*Text shown*
━━━━━━━━━━━━━━━━━━━━━━━━━━━━━━
The first iteration of Dilsberg Castle was a simple, oval-shaped hilltop castle with a moat, curtain wall, and tower house built in the mid-12th century. Towards the end of that century, they replaced the tower house with a keep and added a palas. The Palatinate greatly expanded the castle and from 1360 on built the present fortress. The Palatine castle had an outer bailey whose curtain wall was lined with a barracks, prison, tithe barn, stables, and granary. A garden was laid out on the site of the barracks.

Beyond two flanking towers was the inner bailey, surrounded by a 16 m enceinte accessed by a staircase tower, both rebuilt around 1900. Within the inner bailey was a five-story palas, demolished in 1794 and survived only by its undercroft, called the Witch's Cellar (Hexenkeller). The cellar was once used as a students' prison by the University of Heidelberg. The nearby Commandant's House was built around 1550 in the outer bailey and became the garrison commander's residence in 1648. When the castle was demolished in 1822, the Commandant's House survived because it was privately owned at the time. It was purchased by the city of Neckargmünd in 1854 and thereafter used as the town hall, temporary housing, and a school from 1894 to 1982. When Neckargmünd could no longer afford the upkeep for the Commandant's House, it was purchased in 1996 by the local district-level government, who renovated it into a cultural center the following year.

The castle well, also in the inner bailey, is 46 m deep. Nearby, and under the castle, is an adit and tunnel measuring 78 m long. The well was dug in two phases; when the castle was first constructed the well was 21.5 m deep and was then deepened between 1650 and 1680 for the castle's permanent garrison. The tunnels were also dug in the second phase to ventilate fumes from the well's mining, and then was filled up. They passed into local legend as a secret passageway until they were rediscovered by a German-American named Fritz von Briesen around 1900. 20 years before, Mark Twain wrote about the tunnels in A Tramp Abroad.
━━━━━━━━━━━━━━━━━━━━━━━━━━━━━━
*Extracted records*
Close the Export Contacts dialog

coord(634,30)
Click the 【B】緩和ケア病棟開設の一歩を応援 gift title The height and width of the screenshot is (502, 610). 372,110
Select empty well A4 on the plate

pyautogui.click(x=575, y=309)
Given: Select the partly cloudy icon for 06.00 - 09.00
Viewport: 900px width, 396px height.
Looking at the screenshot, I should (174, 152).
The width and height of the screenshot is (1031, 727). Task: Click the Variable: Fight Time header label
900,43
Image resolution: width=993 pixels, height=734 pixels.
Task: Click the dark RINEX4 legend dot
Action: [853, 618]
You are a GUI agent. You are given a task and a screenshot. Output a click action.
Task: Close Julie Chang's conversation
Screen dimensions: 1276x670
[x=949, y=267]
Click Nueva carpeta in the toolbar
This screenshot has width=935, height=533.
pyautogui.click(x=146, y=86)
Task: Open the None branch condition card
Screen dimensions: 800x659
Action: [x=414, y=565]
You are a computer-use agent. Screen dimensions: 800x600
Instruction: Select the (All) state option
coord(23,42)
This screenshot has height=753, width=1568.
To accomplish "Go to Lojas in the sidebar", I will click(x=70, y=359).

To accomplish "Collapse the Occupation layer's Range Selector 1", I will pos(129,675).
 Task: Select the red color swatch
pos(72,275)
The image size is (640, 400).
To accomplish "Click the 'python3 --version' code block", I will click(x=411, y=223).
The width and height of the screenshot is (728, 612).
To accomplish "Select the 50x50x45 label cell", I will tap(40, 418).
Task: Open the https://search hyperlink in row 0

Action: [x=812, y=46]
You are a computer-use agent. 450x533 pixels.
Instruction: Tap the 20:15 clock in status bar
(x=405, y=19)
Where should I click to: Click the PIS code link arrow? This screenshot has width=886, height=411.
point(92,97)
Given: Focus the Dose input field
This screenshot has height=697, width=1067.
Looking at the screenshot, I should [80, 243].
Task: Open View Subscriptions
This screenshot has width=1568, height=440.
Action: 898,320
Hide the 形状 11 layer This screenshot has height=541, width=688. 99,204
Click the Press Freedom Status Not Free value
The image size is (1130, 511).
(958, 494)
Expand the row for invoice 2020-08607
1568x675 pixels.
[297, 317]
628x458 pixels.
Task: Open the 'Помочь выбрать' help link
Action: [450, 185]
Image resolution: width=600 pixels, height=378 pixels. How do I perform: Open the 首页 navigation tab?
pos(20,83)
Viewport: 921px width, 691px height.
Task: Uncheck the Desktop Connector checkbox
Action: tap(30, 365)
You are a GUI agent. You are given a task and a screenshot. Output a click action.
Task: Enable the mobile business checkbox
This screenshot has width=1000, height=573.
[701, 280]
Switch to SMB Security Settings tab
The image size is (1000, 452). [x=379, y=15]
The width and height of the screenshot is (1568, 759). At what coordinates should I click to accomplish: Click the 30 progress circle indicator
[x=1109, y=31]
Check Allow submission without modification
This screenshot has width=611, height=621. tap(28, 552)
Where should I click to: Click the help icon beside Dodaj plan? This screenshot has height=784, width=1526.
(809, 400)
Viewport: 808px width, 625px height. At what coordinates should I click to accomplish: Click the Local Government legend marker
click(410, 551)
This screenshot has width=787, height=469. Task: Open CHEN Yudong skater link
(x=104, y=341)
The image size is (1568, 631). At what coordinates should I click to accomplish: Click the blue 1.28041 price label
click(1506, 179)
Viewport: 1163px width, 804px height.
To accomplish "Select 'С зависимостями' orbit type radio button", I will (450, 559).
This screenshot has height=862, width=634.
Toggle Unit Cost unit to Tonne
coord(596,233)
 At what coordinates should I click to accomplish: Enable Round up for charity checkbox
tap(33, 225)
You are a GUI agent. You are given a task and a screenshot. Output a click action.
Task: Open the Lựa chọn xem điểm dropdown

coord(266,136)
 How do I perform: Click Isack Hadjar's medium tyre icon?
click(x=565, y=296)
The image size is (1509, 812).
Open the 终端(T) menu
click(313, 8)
━━━━━━━━━━━━━━━━━━━━━━━━━━━━━━
*What to do*
Reproduce word for word the part of the Dilsberg Castle text above that begins at the words "The first iteration" and stops after "of the barracks.".

*Response to the task*
The first iteration of Dilsberg Castle was a simple, oval-shaped hilltop castle with a moat, curtain wall, and tower house built in the mid-12th century. Towards the end of that century, they replaced the tower house with a keep and added a palas. The Palatinate greatly expanded the castle and from 1360 on built the present fortress. The Palatine castle had an outer bailey whose curtain wall was lined with a barracks, prison, tithe barn, stables, and granary. A garden was laid out on the site of the barracks.